In nessuna democrazia che abbia avuto anche recentemente leader con forti consensi si sono mai azzardati a non cercare e costruire coalizioni. Alle europee il partito di Merkel non ha avuto consensi rafforzati, i populisti non hanno sfondato, nel centro nord Europa cresce una socialdemocrazia pragmatica e nel pieno della Brexit, con Polonia ed Ungheria che mettono pesantemente in discussione gli standard europei di legalità, l’Italia balbetta minacce e porta in dote la nostra crisi di bilancio. Non mancano di certo nella UE fattori di crisi e in pochi sembrano avere idee concrete di come rivitalizzare l’Unione con un predatore Usa che insidia e un autoritarismo cinese che incombe.
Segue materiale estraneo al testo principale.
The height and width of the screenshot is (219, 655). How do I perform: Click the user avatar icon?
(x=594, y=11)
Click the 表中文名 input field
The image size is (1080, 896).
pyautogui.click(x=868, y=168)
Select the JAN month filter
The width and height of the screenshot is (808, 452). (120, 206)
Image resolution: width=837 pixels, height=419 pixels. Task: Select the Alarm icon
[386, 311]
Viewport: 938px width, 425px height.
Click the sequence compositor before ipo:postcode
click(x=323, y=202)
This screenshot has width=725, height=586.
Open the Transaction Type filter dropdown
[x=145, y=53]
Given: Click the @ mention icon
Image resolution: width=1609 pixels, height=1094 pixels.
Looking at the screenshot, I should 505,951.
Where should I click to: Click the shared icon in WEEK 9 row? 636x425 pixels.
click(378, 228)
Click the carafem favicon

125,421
Il rischio maggiore per l’Italia e l’Europa sarà un’offerta di programmi sbiaditi di fronte al radicalismo e limitarsi ad aggiustamenti incrementali o di compromessi tra veti incrociati perché non può che condurre a una catastrofe e se vogliamo salvarci dobbiamo, sia in Italia che nella Ue, rafforzare la protezione dei suoi cittadini contro i predatori internazionali sia pubblici che privati e mettere in campo politiche di sviluppo, solidarietà fiscali per la convergenza delle aliquote d’imposta delle società in particolare quelle multinazionali e non limitarsi di tentare di ridurre le disuguaglianze tramite la redistribuzione perché non è sufficiente,cercando invece di ritrovare quello Stato regolatore che garantisce stabilità sociale e macroeconomica, riposizionando le basi per l’investimento, l’innovazione e la crescita.

Le sfide sono chiare: portare a termine l’unione monetaria, riaprire il cantiere del welfare europeo, costruire una politica comune per la coesione territoriale e gli investimenti, allargare la difesa comune, difendere la libera circolazione delle persone e delle idee. Se già stiamo andando male in Italia senza effetto Germania, il nostro export comincerà a scendere quindi rischiamo di continuare i trimestri negativi e con Borghi –lega- che non vuole ridurre l’uso del contante, stampa mini bot definiti dai più carta straccia ma vuole la flat tax e uscire dall’euro.

Intanto Di Maio non sa come gestire Whirpool, Knorr, Ilva, Mercatone, Alitalia ecc e per fortuna che ancora a Francoforte c’è Draghi che ha lanciato la forward guidance -strategia di spinta monetaria alla crescita- prolungando i tassi fermi fino alla metà del 2020 e le aste Tltro- aste di liquidità a lungo termine per prestiti alle imprese che sono uno strumento fondamentale. La BCE è pronta ad agire in caso di emergenza. Noi italiani come ci organizziamo?